Minden teen gets probation for school property destruction
A Minden boy was placed on probation Monday after pleading guilty to destroying school property and will later have a hearing to determine if he should have to pay $15,000 in restitution.
Beau Daniels, 15, drove on the school grounds and destroyed grass, sprinklers, flowers and a fence. A second boy who was also in the truck at the time of the vandalism was not charged in the crime.
Daniels’ attorney, Tod Young, told the court that Daniels was very sorry for what he did and was taking full responsibility for it, but he and his parents felt $15,000 was too large an amount.
“The notion they have to reseed four acres at a cost of $14,000 is absurd. I don’t think they explained this well enough for the court to justify this,” Young said.
He asked for a hearing in which school employees would testify on the amount it took to repair the damage.
Douglas County School District Director of Building Services Jim Bell said his employees did the work to repair the campus and compiled the information for the court.
He said the decision was made to reseed the four acres that the tire tracks covered because reseeding just the tracks would not repair the problem.
“If we just reseed the track he put into the ground, it will not make a uniform patch of grass and you will always see that track,” Bell said.
Bell said the area was hydro seeded, meaning the seed and fertilizer is mixed together and sprayed on the whole area, at a cost of 8 cents a square foot.
The fence was not replaced, but the cost of five employees’ time to repair it at more than five hours is included in the bill. Twelve new sprinkler heads amounted to $376 and 14 Virginia creepers cost $22, Bell said.

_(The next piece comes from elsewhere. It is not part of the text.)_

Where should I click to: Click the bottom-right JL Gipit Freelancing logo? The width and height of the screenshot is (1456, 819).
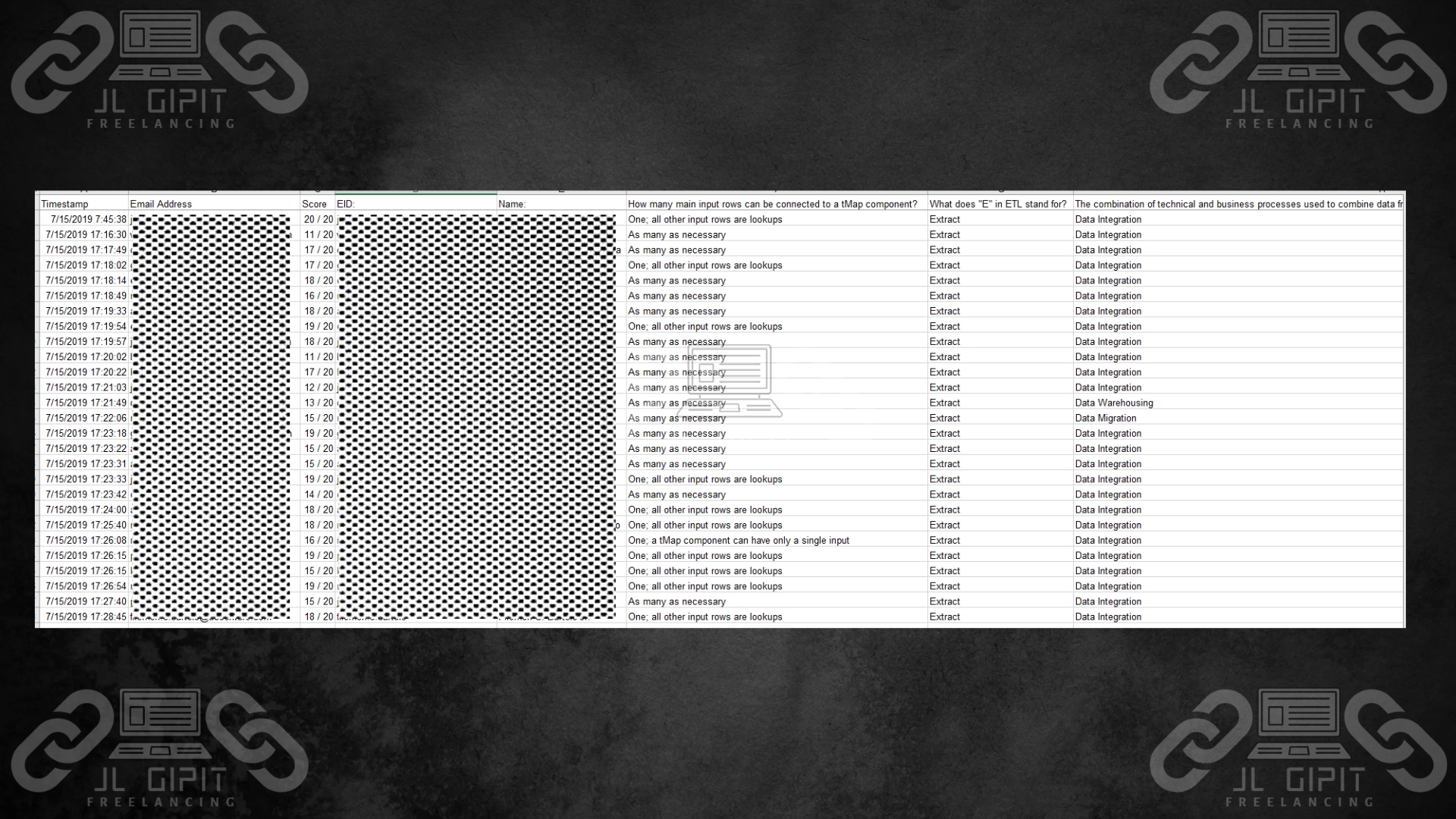[1298, 748]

– Affected. The judge agreed the amount of restitution was important, but said he didn’t want the focus to be on the money.
“I want him to learn from this incident about how everybody at the school feels,” Gibbons said.
Young said information the teen-ager he had written to the Juvenile Probation Office proved that he knew the school and the community were affected by what he did.
“He wrote, ‘I know they are angry at me because they think how could a kid of the community deface the Johnson Lane school?'” Young read. “He made a bad choice, but he is not an idiot; he’s not a bad kid.”
Young said Daniels has already taken responsibility and paid for his actions. Daniels has a job so he will be able to pay for the damage and has been expelled from Carson Valley Middle School.
“I’d like to say I am sorry for this whole thing,” Daniels said.
Gibbons sentenced the boy to probation for an undetermined amount of time. Like all other juveniles, he will stay on probation until he completes the conditions. He must complete 48 hours of community work service, submit to random drug testing, submit to search and seizure for drugs, alcohol and stolen property, submit a letter of apology and start paying $250 towards restitution.
While on probation, his driver’s license will be delayed for 90 days and he is not allowed to associate with anyone else on probation.
The restitution hearing was set for Thursday, May 25 at 9:30 a.m.